Becky Hammon was the first woman to serve as an acting head coach in the NBA in 2020 after being hired as a full-time assistant by the San Antonio Spurs in 2014. There are currently six active female assistant coaches in the NBA.

At the start of the 2024 NFL season, full-time coaching positions were held by 15 women across the league. Major League Baseball teams, meanwhile, employ 43 full-time women coaches across the major and minor leagues after Alyssa Nakken became the first woman to coach on the field in an MLB game for the San Francisco Giants early in the 2022 season.

Though it came a significant time after the other major leagues in North America gave a woman coach a chance, it was bound to happen eventually in the NHL and — based on her extensive success as both a coach and player — there may be nobody better suited than Campbell to break the mold.

As a player, Campbell starred at Cornell University, where she was a team captain and tallied over 100 career points in NCAA Division 1 hockey. After turning pro, she spent three campaigns with the CWHL's Calgary Inferno before playing professionally oversees in Sweden for a couple of seasons.

When she turned her focus to coaching, things really took off. After launching her power-skating school in 2019, Campbell got her big break during COVID when the NHL suspended its season — leaving many players looking for somewhere to skate and stay in shape during the league's hiatus. That's when, according to the Athletic, childhood friend and NHL star Damon Severson reached out wanting to train with her. Soon, dozens of NHLers followed Severson to Kelowna, British Columbia to skate under Campbell's watch.
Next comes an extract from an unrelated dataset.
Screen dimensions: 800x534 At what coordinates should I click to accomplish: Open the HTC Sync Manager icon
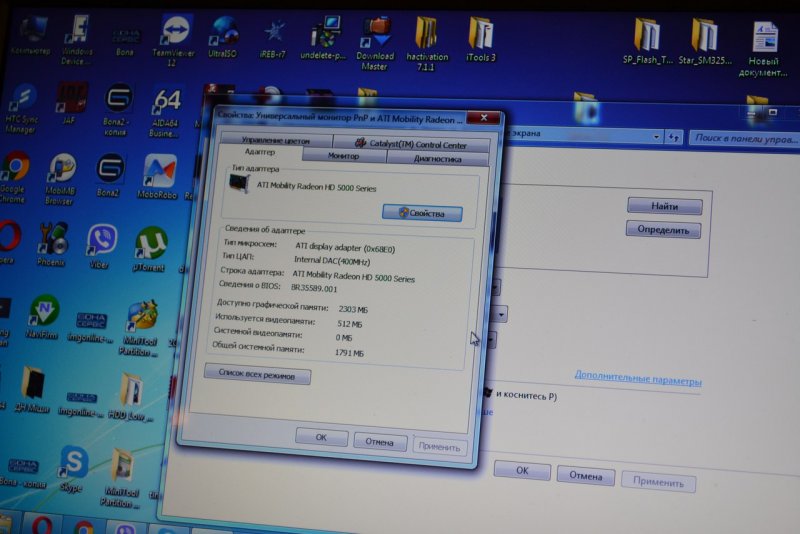click(x=20, y=102)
From there, Campbell was hired to be an assistant coach of the Coachella Valley Firebirds — the minor-league affiliate of the Kraken — before Seattle's newly hired coach Dan Bylsma brought her with him to the big club for the 2024-25 season.

Despite her track record and impressive background, a handful of internet trolls still showed up to try and mar Tuesday's momentus occasion — much to the chagrin of her droves of supporters who flocked to social media to defend the hockey trailblazer.

None of that noise seems to matter to Campbell, though, who is motivated by a force much stronger than internet hate and negativity.

"It fuels me every day just knowing that I’m a part of something way bigger than myself and my job and my coaching," Campbell said to NHL.com. "By doing this, by showing up every day, by keeping my head in the right space, I know that only good can come of it."

"Hopefully, somebody else will have a door held open for them versus them having to push it open and find ways to unlock it," she added.

The hockey world should be thrilled that Campbell is holding the key.